───── Supplied material ─────
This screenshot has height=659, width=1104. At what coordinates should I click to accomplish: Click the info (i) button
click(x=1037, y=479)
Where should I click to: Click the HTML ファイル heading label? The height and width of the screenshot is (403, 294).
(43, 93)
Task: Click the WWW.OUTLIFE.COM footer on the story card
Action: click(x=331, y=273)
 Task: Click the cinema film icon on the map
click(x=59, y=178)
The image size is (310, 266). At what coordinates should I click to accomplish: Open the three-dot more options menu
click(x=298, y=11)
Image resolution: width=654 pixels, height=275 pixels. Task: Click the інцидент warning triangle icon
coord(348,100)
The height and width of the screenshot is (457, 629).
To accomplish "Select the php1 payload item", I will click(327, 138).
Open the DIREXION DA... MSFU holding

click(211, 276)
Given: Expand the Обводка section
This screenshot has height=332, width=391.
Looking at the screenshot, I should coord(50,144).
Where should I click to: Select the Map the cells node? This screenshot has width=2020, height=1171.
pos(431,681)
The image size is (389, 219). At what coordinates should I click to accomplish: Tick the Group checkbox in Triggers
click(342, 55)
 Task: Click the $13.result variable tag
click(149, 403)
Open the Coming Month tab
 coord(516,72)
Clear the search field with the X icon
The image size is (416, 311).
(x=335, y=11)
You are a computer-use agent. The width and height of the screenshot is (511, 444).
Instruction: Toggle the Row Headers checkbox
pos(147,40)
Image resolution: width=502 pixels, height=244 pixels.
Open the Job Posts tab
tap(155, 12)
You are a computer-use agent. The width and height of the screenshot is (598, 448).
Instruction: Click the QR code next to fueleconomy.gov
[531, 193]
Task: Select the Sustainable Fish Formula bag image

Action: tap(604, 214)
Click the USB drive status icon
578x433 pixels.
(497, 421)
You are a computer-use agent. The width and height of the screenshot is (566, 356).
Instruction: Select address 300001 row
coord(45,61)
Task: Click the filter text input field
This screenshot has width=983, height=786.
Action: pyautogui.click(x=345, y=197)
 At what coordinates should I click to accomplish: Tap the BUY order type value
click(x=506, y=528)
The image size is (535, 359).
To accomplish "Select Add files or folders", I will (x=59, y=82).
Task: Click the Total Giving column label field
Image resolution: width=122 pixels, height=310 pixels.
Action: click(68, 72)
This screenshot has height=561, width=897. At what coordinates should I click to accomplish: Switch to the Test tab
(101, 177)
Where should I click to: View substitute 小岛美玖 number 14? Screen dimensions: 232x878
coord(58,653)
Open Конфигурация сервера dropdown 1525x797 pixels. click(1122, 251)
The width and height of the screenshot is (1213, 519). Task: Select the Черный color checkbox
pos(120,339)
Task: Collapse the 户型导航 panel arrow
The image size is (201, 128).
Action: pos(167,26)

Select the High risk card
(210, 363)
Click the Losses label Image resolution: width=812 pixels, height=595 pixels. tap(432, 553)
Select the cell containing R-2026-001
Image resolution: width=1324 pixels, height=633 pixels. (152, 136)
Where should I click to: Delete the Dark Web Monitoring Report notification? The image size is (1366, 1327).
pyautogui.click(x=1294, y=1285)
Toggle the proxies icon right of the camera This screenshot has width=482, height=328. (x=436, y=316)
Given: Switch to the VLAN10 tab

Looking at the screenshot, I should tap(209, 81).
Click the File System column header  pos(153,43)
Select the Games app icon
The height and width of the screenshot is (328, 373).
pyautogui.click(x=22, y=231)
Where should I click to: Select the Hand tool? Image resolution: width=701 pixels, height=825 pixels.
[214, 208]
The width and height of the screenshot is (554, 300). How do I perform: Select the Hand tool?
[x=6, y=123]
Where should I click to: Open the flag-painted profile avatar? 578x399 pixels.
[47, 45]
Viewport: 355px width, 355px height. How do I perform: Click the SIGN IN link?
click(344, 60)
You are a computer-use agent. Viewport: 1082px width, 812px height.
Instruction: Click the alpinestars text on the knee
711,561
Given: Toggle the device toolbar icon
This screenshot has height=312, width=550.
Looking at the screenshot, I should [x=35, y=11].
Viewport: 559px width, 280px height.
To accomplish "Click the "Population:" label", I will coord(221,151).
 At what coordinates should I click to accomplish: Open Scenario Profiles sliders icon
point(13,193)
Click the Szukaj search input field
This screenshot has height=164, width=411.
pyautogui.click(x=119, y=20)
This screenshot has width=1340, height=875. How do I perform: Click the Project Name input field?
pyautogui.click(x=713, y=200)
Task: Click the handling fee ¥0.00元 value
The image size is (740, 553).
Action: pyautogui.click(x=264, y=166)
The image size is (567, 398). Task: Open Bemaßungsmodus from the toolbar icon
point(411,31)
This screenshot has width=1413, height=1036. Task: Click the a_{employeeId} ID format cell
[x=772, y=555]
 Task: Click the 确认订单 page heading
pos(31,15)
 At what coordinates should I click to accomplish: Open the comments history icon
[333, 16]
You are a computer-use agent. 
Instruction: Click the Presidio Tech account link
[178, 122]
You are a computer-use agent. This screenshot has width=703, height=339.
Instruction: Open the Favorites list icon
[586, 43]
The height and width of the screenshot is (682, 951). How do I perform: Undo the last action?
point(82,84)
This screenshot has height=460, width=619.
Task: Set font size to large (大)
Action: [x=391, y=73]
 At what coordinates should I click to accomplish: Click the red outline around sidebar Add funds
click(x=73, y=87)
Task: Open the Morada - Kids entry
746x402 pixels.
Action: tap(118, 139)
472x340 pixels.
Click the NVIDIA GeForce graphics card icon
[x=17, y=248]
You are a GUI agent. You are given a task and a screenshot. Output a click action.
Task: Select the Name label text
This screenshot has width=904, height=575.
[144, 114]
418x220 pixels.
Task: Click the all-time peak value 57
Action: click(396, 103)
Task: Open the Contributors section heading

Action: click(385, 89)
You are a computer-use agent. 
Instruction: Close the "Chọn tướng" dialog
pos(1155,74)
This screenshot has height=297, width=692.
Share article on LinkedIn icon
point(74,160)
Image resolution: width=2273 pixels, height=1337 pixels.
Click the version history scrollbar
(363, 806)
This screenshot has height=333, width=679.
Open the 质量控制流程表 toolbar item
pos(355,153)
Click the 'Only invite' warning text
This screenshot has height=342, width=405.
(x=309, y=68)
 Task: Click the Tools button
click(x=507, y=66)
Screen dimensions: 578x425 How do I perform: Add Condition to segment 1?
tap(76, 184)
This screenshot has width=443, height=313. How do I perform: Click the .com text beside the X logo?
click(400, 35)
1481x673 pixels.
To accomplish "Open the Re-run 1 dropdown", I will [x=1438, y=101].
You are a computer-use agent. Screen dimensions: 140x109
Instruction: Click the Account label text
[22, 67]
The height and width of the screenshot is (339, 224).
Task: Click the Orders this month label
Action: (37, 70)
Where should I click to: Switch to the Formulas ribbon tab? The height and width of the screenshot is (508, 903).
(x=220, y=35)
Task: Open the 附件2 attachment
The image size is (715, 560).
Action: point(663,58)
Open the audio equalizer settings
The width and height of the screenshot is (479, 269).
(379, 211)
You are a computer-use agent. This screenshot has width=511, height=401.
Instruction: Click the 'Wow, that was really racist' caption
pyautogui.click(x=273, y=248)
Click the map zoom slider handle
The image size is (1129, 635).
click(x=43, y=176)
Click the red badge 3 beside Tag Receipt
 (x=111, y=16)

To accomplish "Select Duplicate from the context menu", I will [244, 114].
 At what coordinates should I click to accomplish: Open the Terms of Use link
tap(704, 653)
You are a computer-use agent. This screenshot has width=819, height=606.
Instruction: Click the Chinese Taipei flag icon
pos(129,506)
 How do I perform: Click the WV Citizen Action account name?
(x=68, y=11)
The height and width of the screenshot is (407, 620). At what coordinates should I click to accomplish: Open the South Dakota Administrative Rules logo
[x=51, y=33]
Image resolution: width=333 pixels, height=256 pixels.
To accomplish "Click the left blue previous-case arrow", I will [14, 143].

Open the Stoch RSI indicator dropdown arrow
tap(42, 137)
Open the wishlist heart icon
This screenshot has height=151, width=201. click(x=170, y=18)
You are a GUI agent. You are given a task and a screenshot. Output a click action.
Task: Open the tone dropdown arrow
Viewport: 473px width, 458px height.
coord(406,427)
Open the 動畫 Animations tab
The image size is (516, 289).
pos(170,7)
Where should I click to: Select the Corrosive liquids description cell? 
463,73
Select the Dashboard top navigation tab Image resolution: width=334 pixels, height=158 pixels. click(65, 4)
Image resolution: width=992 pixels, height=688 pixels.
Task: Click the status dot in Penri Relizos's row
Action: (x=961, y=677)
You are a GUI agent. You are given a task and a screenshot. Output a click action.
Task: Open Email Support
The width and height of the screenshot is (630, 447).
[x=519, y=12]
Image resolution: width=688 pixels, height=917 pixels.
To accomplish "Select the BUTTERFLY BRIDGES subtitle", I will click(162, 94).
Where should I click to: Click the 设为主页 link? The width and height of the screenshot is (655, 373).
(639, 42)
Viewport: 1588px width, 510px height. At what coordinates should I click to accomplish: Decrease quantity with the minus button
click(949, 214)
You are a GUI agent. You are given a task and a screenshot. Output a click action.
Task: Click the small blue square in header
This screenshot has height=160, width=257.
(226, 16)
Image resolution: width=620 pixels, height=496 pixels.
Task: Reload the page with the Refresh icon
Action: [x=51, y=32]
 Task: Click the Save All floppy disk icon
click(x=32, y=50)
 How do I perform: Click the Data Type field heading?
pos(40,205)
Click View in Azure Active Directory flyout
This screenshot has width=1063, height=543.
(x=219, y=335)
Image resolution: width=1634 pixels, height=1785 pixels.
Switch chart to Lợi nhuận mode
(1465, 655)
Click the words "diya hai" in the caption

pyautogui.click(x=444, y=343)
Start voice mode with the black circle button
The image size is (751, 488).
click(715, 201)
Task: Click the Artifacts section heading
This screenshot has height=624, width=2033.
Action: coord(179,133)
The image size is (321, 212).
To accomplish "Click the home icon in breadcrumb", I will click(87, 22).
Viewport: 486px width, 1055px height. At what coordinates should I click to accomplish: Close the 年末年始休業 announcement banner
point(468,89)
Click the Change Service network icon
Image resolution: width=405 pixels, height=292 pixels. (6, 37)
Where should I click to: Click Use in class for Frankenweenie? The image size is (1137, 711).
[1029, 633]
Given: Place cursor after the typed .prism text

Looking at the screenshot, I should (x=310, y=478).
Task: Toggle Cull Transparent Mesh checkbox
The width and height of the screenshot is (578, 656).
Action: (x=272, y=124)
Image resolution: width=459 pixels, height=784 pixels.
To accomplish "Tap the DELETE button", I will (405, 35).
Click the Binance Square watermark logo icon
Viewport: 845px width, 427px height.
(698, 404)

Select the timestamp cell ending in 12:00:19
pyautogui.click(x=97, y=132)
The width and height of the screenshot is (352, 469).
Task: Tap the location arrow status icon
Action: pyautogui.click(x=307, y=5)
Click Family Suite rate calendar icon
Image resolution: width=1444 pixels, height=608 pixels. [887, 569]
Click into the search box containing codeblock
─────
Look for the string "blue" in the entries above. Copy every line that has it.

To accomplish "Click the left blue previous-case arrow", I will [14, 143].
Task: Click the small blue square in header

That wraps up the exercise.